A bluish-white, brittle metallic element. Antimony occurs in the ores stibnite, kermasite, tetrahedrite, livingstone, and jamisonite. It is mined in China, Mexico, Canada and Bolivia. Antimony, originally called stibium, was first described in 1450 by Tholde (Basil Valentine). As a metal, antimony is hard and shiny but neither malleable or ductile. Antimony does not tarnish in dry air and tarnishes slowly in moist air. Antimony is used in the manufacture of alloys, such as britannia metal and babbitt metal. It is also used for bullets, fireworks and as decorative metal coatings. Antimony has been found in trace amounts in ancient copper and lead alloys. Pure antimony can be found in the metallic form and in two allotropic forms, as yellow crystals and as a black powder. The black powder, as well as the orange antimony sulfide, was occasionally used as a cosmetic in Egypt from the Amarna period onwards.

Stibnite

Synonyms and Related Terms

Sb; stibium; antimoon (Ned.); antimoine (Fr.); Antimon (Ces., Deut., Nor., Sven.); antimonio (It., Esp.); Antimônio (Port.); antimony black; antimony regulus; CI 77050

Other Properties

Flame color is blue.

Soluble in aqua regia, nitric acid and hot concentrated sulfuric acid. Insoluble in cold, dilute acids.

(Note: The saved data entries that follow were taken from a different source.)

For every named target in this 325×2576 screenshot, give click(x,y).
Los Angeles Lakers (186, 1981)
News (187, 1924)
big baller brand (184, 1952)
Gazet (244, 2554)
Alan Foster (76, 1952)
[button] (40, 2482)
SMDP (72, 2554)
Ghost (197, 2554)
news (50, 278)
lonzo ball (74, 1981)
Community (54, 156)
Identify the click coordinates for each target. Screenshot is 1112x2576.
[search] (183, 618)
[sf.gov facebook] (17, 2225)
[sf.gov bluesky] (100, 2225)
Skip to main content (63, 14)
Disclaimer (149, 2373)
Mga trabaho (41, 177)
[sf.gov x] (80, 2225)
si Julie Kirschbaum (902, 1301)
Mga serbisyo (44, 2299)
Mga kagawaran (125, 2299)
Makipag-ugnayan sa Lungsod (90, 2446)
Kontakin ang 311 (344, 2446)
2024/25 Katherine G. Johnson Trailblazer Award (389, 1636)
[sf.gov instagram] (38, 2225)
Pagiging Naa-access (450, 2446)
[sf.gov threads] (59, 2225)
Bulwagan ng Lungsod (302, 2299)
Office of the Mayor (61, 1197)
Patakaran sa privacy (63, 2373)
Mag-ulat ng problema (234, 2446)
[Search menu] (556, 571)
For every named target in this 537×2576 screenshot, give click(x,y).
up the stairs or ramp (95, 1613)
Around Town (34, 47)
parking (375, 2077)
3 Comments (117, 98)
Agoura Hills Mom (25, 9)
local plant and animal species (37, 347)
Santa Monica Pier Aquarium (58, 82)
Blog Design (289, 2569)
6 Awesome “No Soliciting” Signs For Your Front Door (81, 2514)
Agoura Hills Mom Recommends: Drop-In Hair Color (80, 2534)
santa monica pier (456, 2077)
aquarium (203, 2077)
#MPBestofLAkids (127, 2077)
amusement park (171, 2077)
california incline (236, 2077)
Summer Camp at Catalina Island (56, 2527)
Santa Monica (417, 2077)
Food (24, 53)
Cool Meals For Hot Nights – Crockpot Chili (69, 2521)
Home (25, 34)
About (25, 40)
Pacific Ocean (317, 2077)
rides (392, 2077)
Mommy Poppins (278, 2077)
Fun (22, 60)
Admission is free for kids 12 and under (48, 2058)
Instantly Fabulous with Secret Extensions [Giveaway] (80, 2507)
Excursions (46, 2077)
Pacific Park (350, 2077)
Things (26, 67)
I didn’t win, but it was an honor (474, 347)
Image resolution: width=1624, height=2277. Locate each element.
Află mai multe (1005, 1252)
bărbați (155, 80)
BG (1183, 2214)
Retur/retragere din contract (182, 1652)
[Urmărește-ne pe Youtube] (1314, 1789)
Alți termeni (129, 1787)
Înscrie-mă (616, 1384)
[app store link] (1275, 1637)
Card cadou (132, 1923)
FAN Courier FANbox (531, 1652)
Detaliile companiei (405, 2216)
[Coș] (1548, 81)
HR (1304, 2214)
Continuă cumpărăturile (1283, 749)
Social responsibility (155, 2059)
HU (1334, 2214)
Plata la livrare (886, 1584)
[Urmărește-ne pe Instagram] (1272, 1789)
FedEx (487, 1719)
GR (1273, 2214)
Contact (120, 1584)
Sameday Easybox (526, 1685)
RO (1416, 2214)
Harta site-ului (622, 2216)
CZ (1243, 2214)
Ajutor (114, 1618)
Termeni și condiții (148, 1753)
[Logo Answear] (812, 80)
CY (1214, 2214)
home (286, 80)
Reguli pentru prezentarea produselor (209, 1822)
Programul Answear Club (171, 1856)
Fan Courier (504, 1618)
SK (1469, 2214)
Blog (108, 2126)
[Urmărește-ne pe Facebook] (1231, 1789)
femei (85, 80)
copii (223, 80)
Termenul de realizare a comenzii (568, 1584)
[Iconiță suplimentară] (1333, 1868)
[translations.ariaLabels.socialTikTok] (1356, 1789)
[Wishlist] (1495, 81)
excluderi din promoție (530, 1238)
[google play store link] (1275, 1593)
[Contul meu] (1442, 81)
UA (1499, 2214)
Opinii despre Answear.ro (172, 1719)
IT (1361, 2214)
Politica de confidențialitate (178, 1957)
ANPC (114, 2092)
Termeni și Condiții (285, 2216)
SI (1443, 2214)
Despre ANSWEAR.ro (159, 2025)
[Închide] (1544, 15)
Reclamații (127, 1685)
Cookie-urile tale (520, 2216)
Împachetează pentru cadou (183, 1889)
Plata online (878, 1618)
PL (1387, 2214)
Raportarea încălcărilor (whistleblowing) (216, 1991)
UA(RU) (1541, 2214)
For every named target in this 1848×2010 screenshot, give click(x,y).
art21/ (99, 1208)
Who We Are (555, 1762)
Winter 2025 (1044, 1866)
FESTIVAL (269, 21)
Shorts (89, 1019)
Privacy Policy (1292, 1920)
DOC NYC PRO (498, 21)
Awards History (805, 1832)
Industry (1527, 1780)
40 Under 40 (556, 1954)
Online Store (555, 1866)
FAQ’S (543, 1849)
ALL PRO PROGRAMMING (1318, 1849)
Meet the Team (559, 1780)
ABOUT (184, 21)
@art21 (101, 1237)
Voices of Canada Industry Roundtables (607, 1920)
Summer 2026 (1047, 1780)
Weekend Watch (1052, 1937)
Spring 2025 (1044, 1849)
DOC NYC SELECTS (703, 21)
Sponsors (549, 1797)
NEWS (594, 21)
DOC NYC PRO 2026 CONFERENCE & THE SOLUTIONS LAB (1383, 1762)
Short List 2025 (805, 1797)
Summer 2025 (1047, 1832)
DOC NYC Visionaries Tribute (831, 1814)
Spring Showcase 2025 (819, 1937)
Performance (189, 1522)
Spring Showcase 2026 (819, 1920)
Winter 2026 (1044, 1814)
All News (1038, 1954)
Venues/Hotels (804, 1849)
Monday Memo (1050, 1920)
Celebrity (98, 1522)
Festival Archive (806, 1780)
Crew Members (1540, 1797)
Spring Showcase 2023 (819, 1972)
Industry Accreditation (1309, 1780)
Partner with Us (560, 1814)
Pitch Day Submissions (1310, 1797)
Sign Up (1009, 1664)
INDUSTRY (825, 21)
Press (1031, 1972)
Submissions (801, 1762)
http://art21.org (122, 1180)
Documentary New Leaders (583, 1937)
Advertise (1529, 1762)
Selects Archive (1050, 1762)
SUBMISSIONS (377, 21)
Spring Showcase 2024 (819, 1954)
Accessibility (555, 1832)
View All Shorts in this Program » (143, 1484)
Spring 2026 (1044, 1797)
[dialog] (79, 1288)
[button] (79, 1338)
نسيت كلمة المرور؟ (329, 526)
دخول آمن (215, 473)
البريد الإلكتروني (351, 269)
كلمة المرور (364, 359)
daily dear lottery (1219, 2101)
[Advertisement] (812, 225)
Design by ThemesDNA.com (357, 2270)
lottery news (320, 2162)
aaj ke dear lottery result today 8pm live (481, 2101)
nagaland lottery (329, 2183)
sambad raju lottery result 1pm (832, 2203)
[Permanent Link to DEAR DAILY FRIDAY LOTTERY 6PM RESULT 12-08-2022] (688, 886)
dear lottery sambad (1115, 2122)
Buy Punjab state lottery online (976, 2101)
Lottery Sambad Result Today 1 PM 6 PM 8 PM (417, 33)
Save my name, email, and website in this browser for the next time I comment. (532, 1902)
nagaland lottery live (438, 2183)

Hexagonal crystal system. Fracture = uneven; brittle Cleavage = perfect in one direction. Luster = metallic. Streak = tin-white to steel-gray

Composition Sb (atomic no. 51)
CAS 7440-36-0
Mohs Hardness 3.0 - 3.5
Melting Point 630.5
Density 6.62-6.68
Molecular Weight atomic wt = 121.75
Boiling Point 1635

Hazards and Safety

Inhalation and contact with dust and fumes can cause irritation. Antimony will react with hydrogen to form highly toxic stibine.

Combustible. Black antimony is explosive in air. Salts are highly toxic.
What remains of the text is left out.